- [Source]
>>>>
Q.6: Draw the graphs of the equations 5x – y = 5 and 3x – y = 3. Determine the coordinates of the vertices of the triangle formed by these lines and the y axis?

Ans : \(\begin{array}{l}{5 x-y=5} \\ {\text { Or, } y=5 x-5}\end{array}\) The solution table will be as follows. \(\begin{array}{|c|c|c|c|}\hline x & {0} & {1} & {2} \\ \hline y & {-5} & {0} & {5} \\ \hline\end{array}\) \(\begin{array}{l}{3 x-y=3} \\ {\text { Or, } y=3 x-3}\end{array}\) The solution table will be as follows. \(\begin{array}{|c|c|c|}\hline x & {0} & {1} \\ \hline y & {-3} & {0} & {3} \\ \hline\end{array}\) The graphical representation of these lines will be as follows It can be observed that the required triangle is \(\triangle \mathrm{ABC}\) formed by these lines and y- axis. The coordinates of vertices are A (1, 0), B(0,-3),C(0, -5).
<<<<
- [Material supplied]
>>>>
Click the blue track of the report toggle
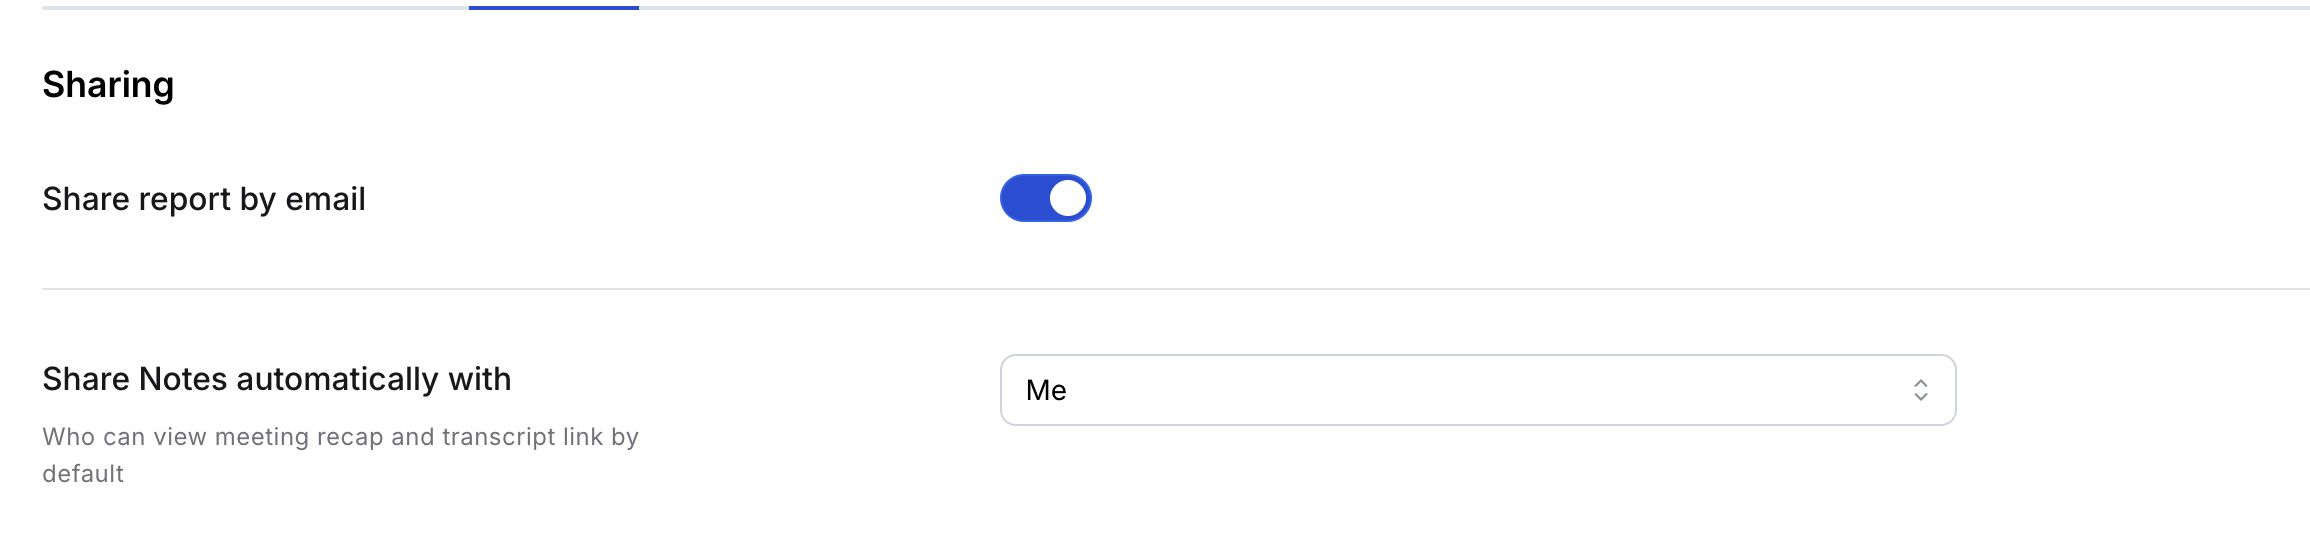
<<<<
>>>>
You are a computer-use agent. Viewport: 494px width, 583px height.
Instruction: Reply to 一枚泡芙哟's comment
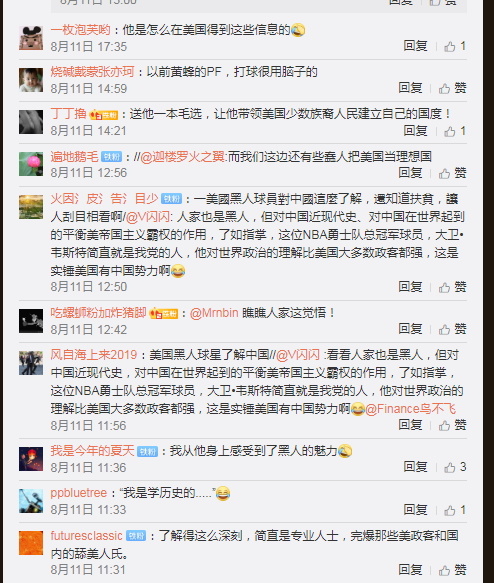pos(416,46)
<<<<
- [Requests]
1. Change "graphs" to "plots" in the graphing problem, and give everything from "Q.6: Draw the" down to "the y axis?" with that one change.
2. Translate this sentence from the graphing problem into Spanish: "Draw the graphs of the equations 5x – y = 5 and 3x – y = 3."

- [Answers per task]
1.
Q.6: Draw the plots of the equations 5x – y = 5 and 3x – y = 3. Determine the coordinates of the vertices of the triangle formed by these lines and the y axis?

2. Dibuja las gráficas de las ecuaciones 5x – y = 5 y 3x – y = 3.